Der Originaltext von Ibsen ist bearbeitet und durch Textsequenzen von anderen Autoren - vor allem der Naturwissenschaftshistorikerin und Feministin Donna Haraway - ergänzt worden. „Sie entwirft die Vorstellung einer umfassend vereinigten Natur, in der Pflanzen, Tiere und Menschen verschmelzen“, erklären die Theatermacher.

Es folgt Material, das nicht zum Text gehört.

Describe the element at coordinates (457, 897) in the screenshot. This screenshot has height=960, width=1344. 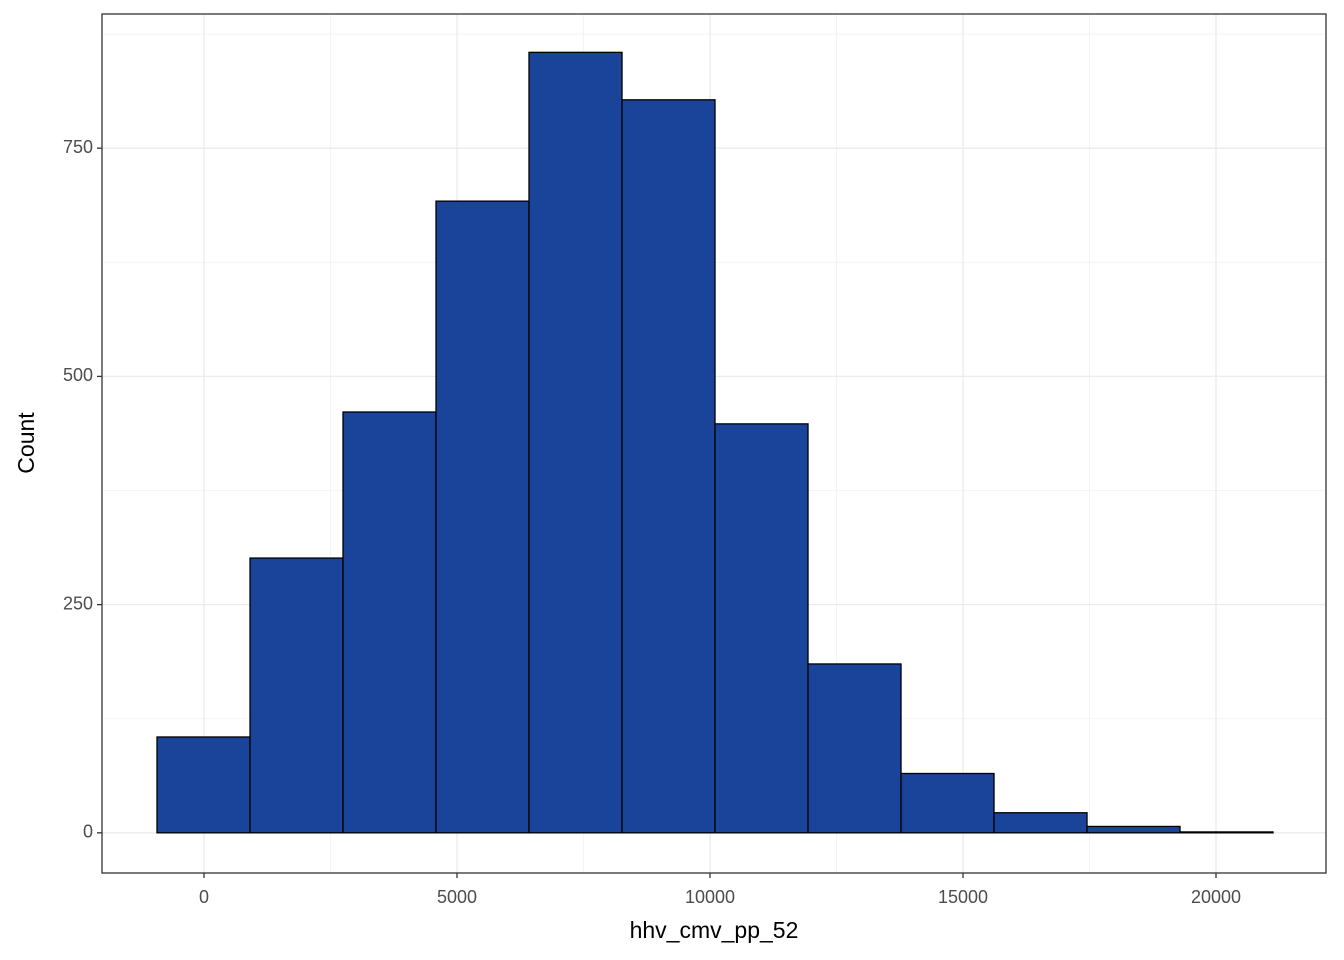
I see `x-tick-label: 5000` at that location.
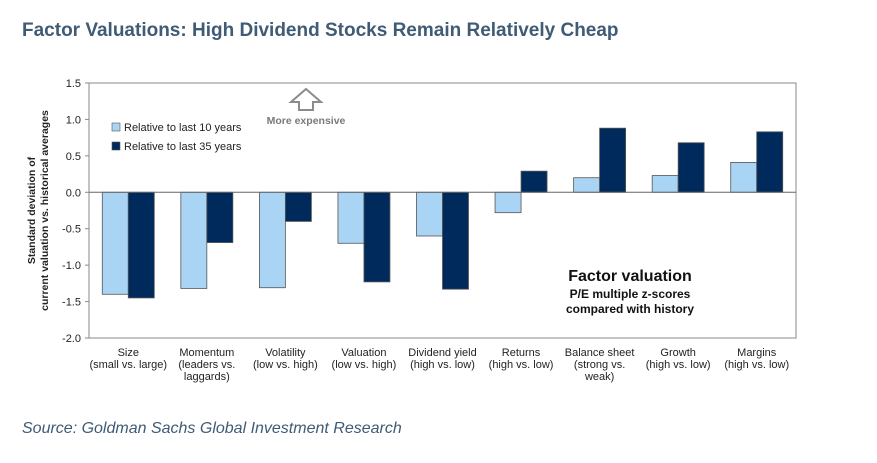 The height and width of the screenshot is (463, 877). Describe the element at coordinates (630, 276) in the screenshot. I see `inset-title: Factor valuation` at that location.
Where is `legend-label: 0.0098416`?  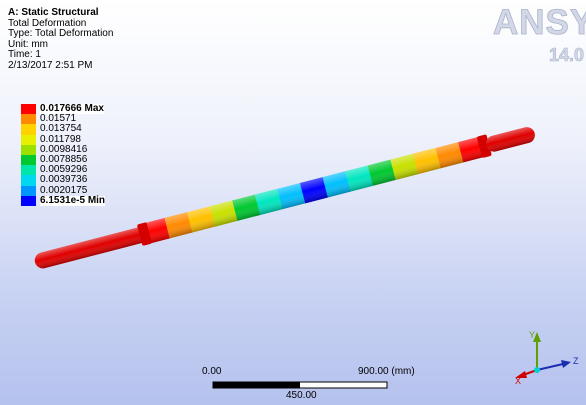
legend-label: 0.0098416 is located at coordinates (64, 149).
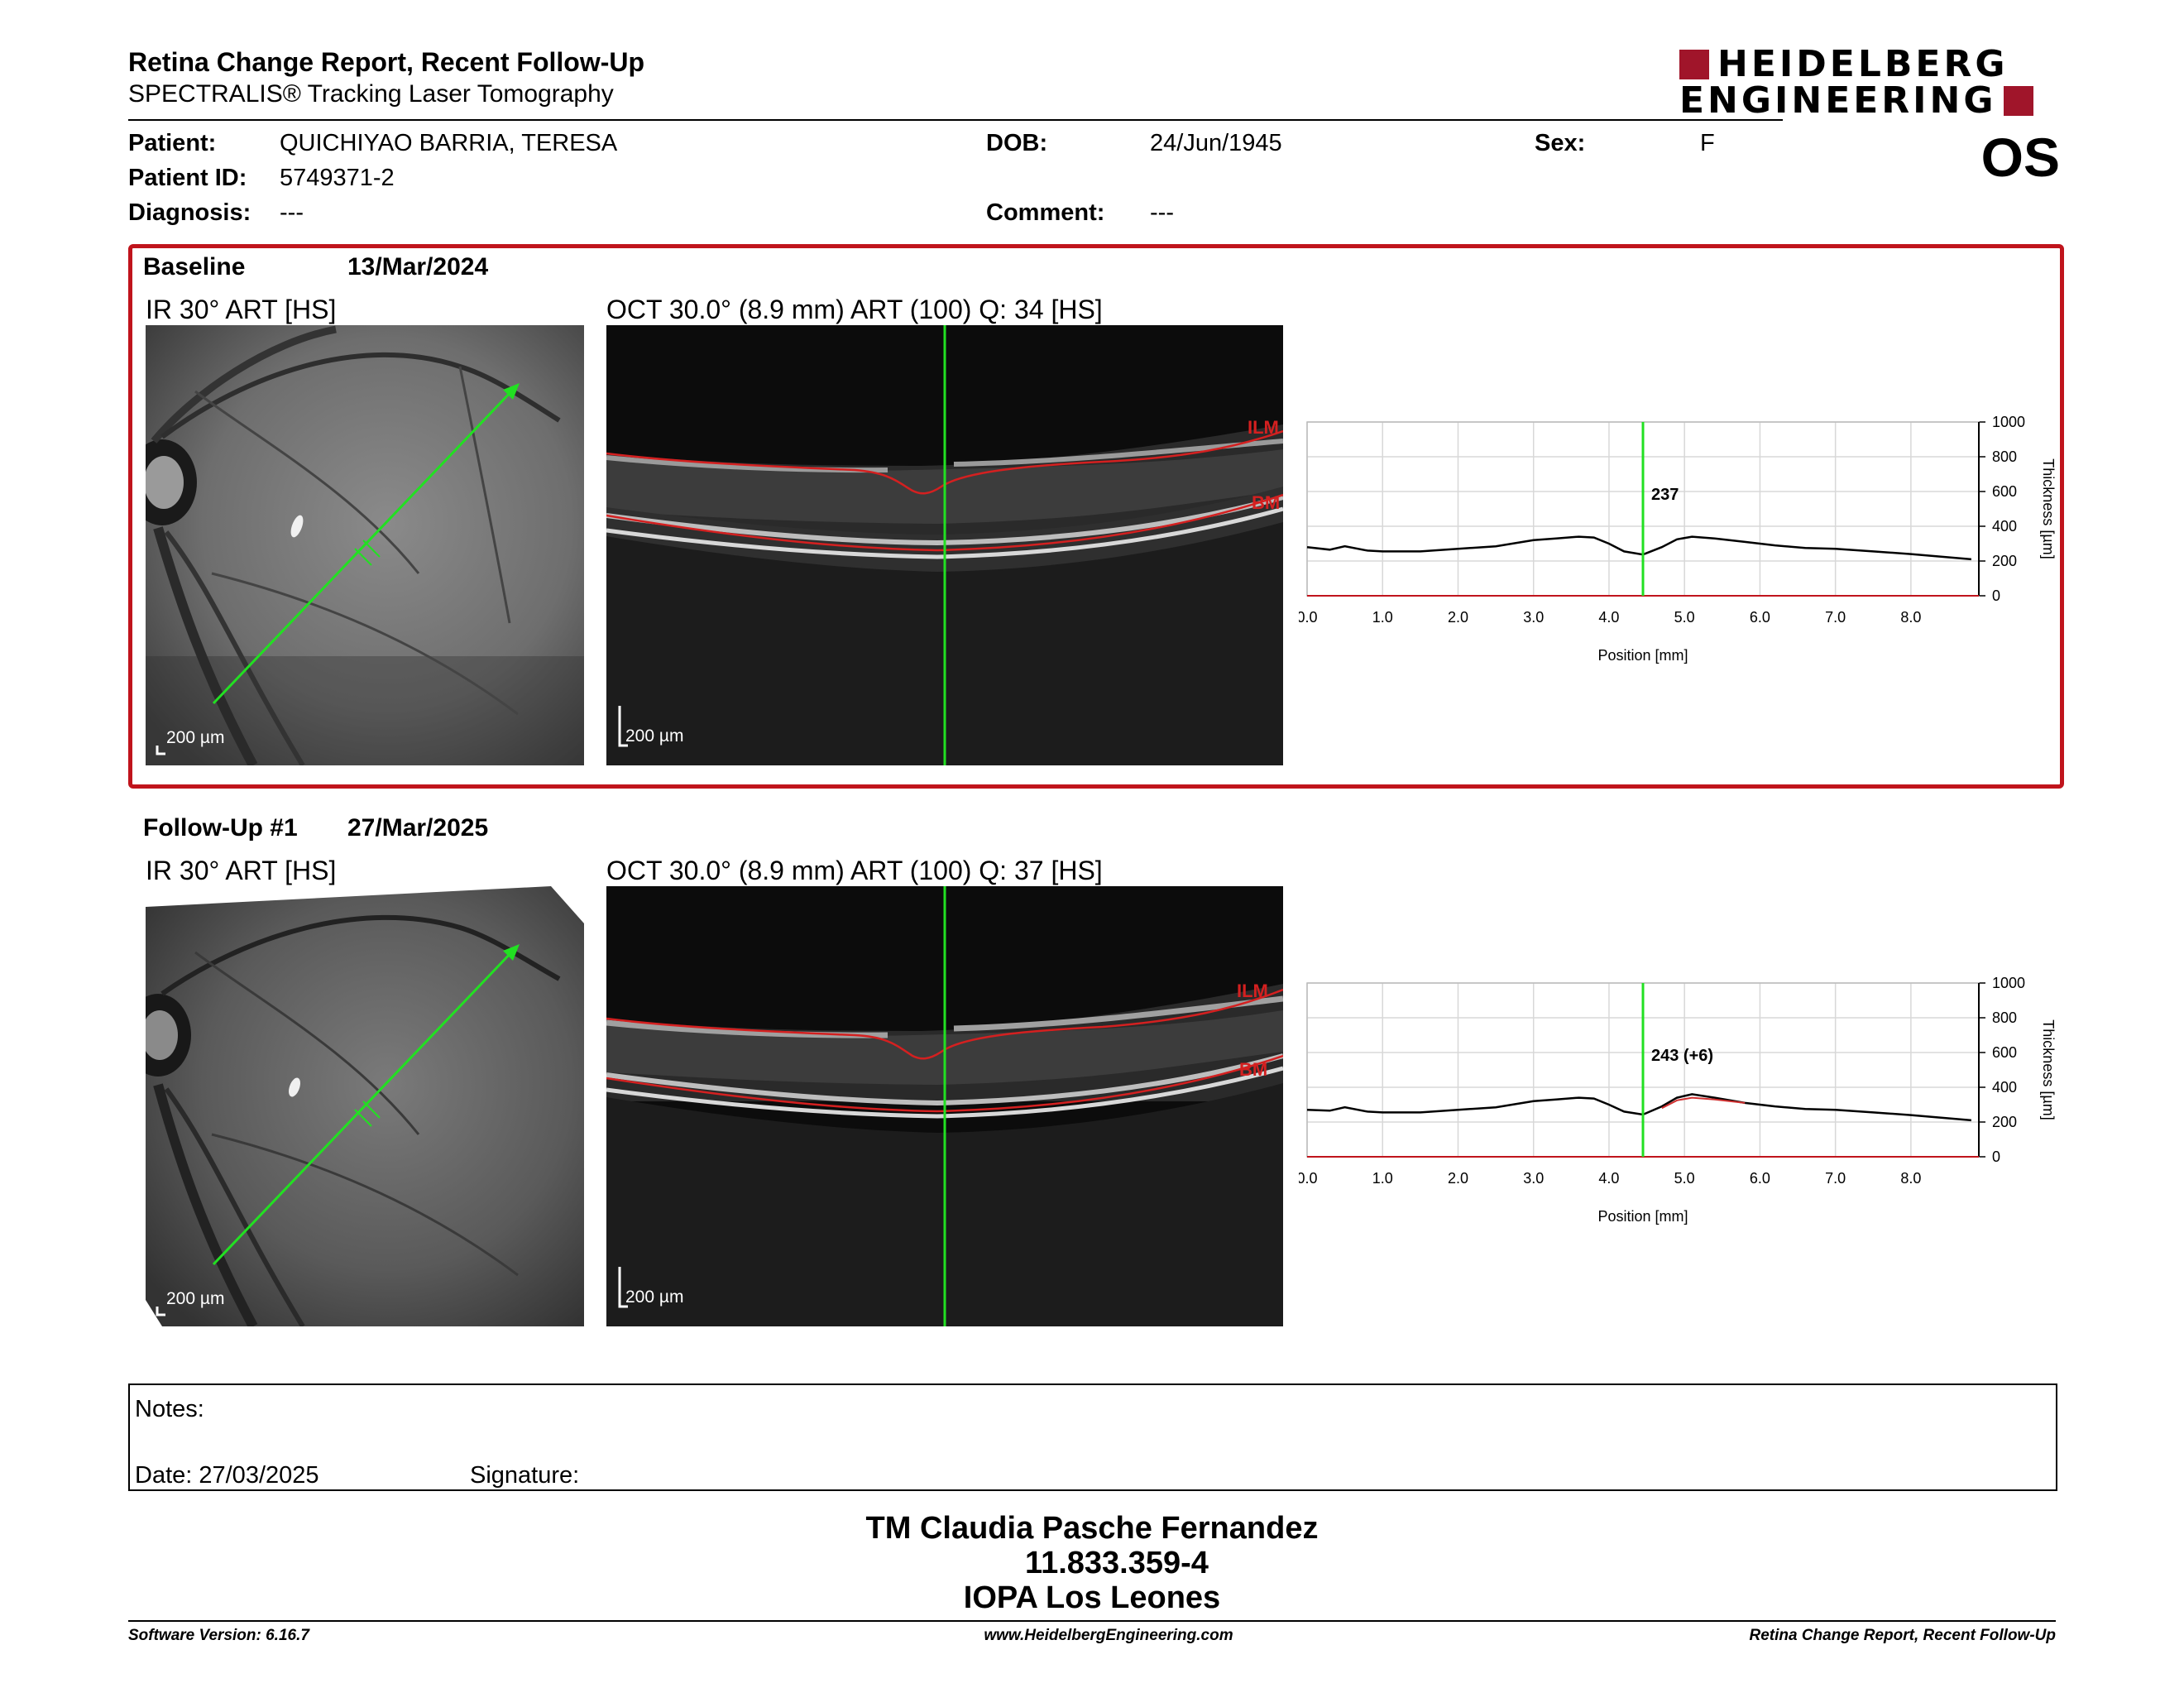 Image resolution: width=2184 pixels, height=1688 pixels. What do you see at coordinates (1844, 64) in the screenshot?
I see `logo: HEIDELBERG` at bounding box center [1844, 64].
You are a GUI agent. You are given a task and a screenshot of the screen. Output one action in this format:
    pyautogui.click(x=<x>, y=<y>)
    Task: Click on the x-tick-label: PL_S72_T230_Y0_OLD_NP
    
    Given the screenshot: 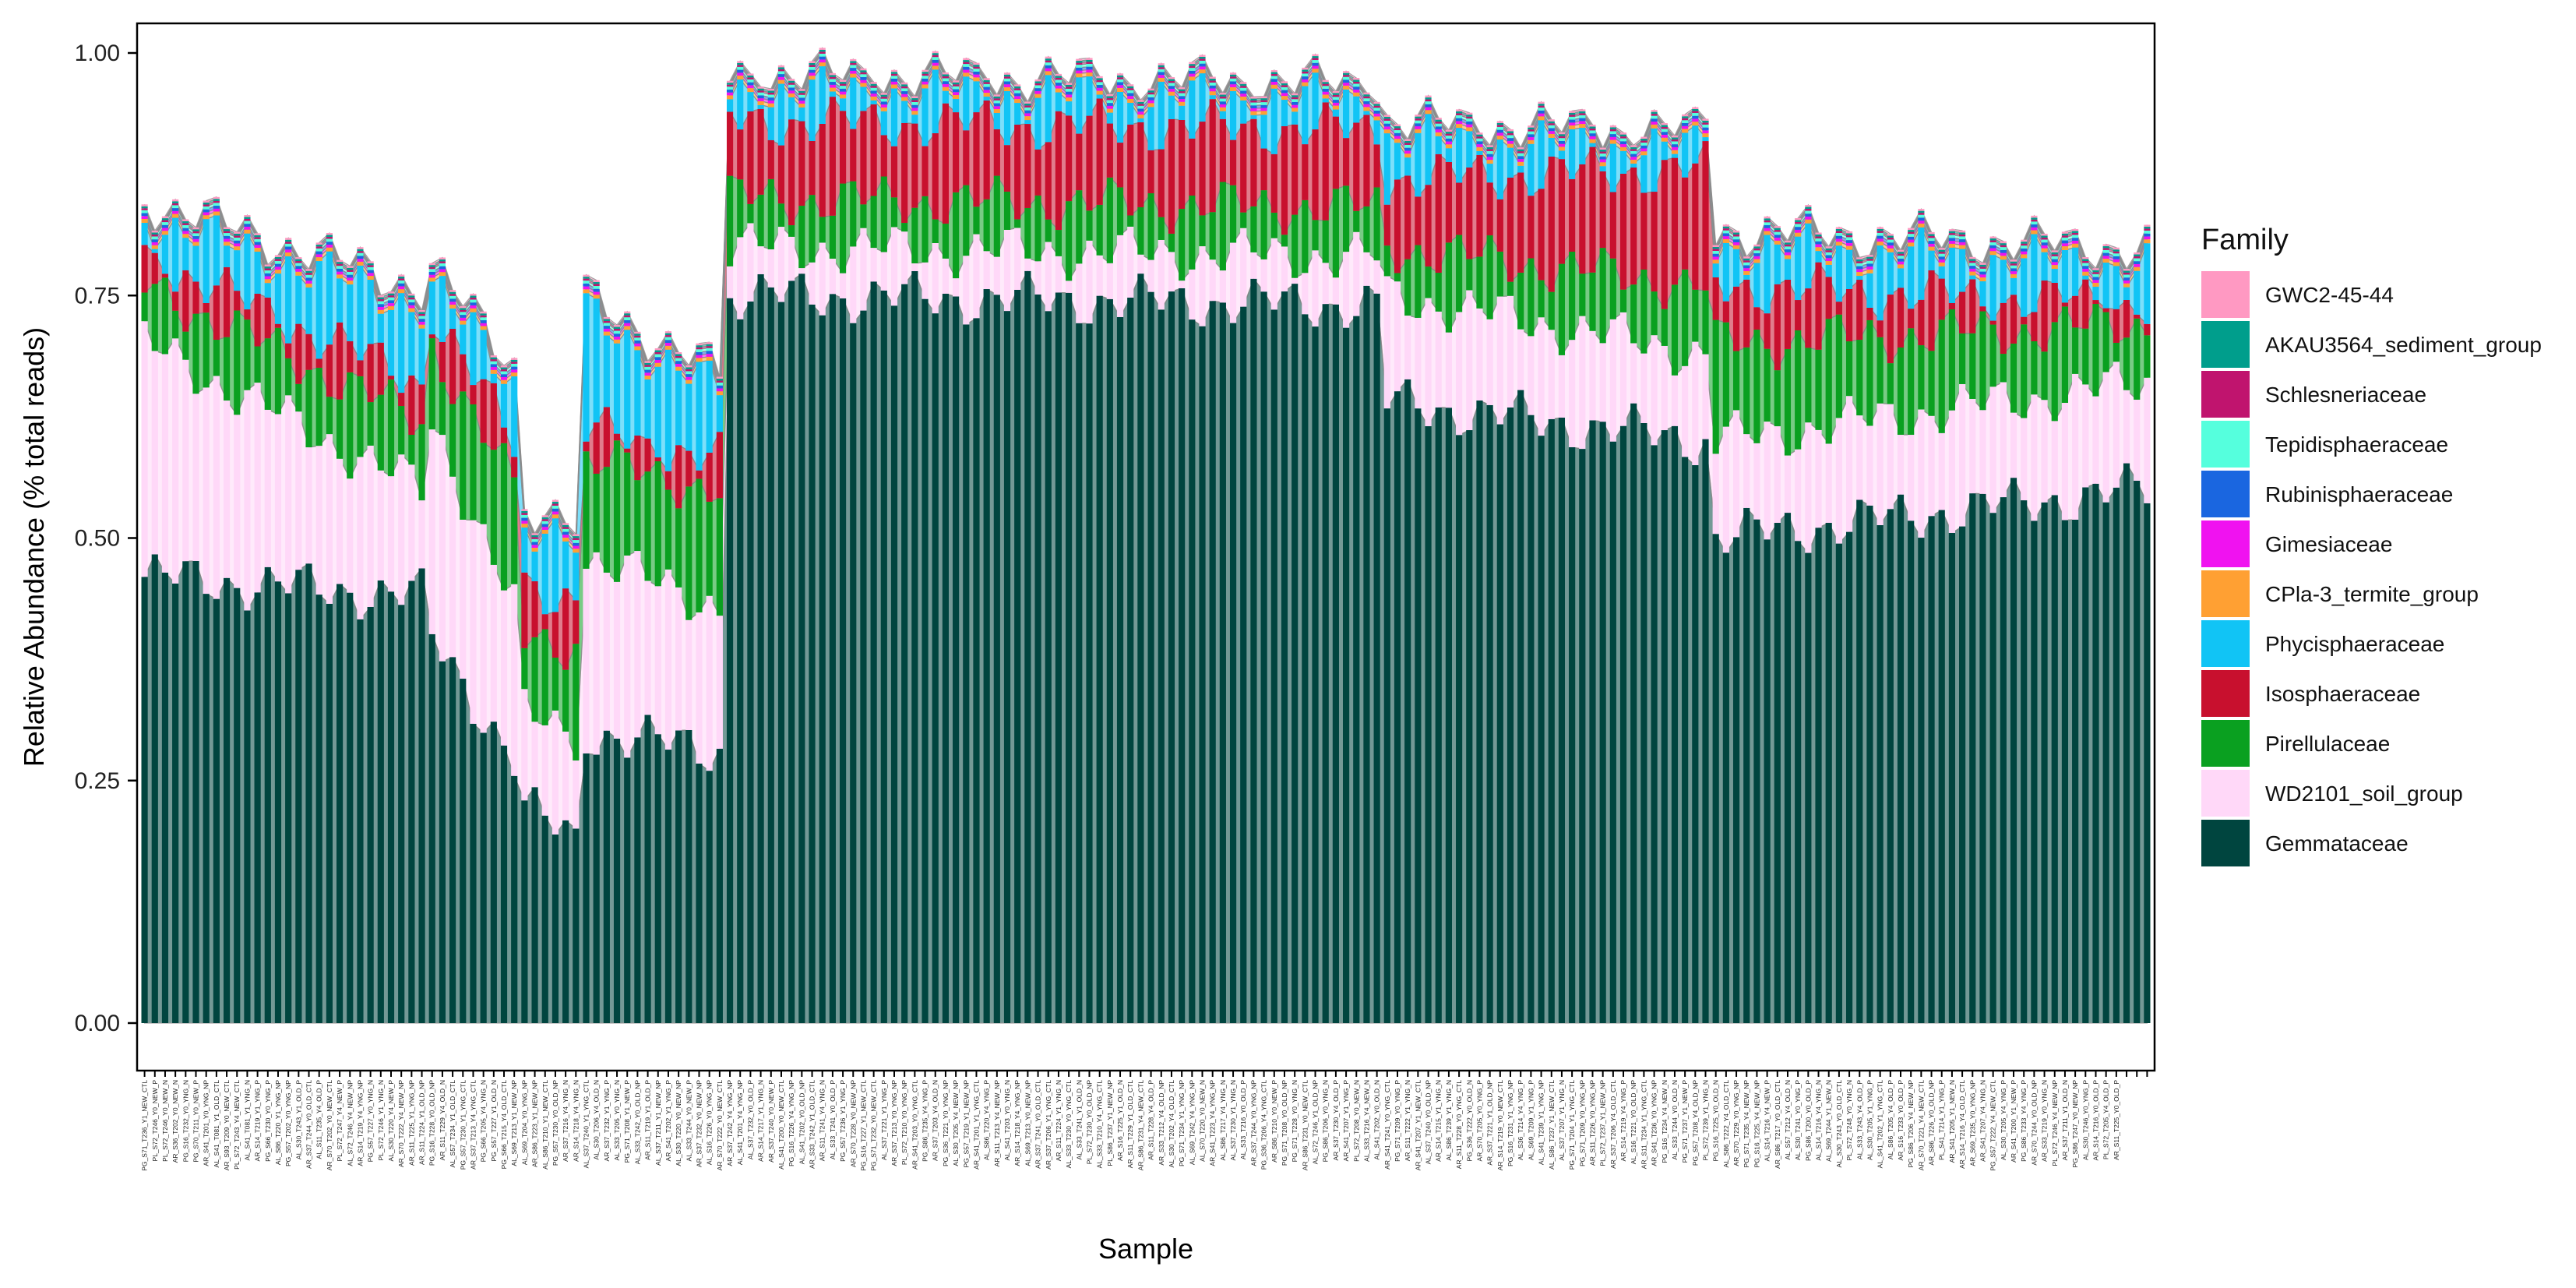 What is the action you would take?
    pyautogui.click(x=1089, y=1122)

300 Zuschauer finden auf Open-Air-Tribüne in Mülheim Platz

300 Zuschauer finden im Open-Air-Theater hinter dem Theatergebäude Platz. Das Stück hat am Freitag Premiere, aber auch an sieben weiteren Tagen im August werden die acht Darsteller im Einsatz sein, um über Ellida Wangel, die Tochter eines Leuchtturmwächters, und ihre Sehnsucht nach dem Meer zu erzählen (siehe Info-Box). Ob bei Generalprobe am Donnerstag alles funktionieren wird? Regisseur Philipp Preuss ist zuversichtlich, aber er weiß auch aus Erfahrung: „Am Ende wird es immer knapp mit den Proben.“ Die Spannung steigt.

Karten können auf der Homepage des Theaters gekauft werden. Es handelt sich um Tagestickets für die „Weißen Nächte“ nach dem Prinzip „Zahle, was du kannst“ (mindestens 8,50 Euro, maximal 50 Euro) Damit hat man auch Zugang zu den anderen Veranstaltungen des Tages hat.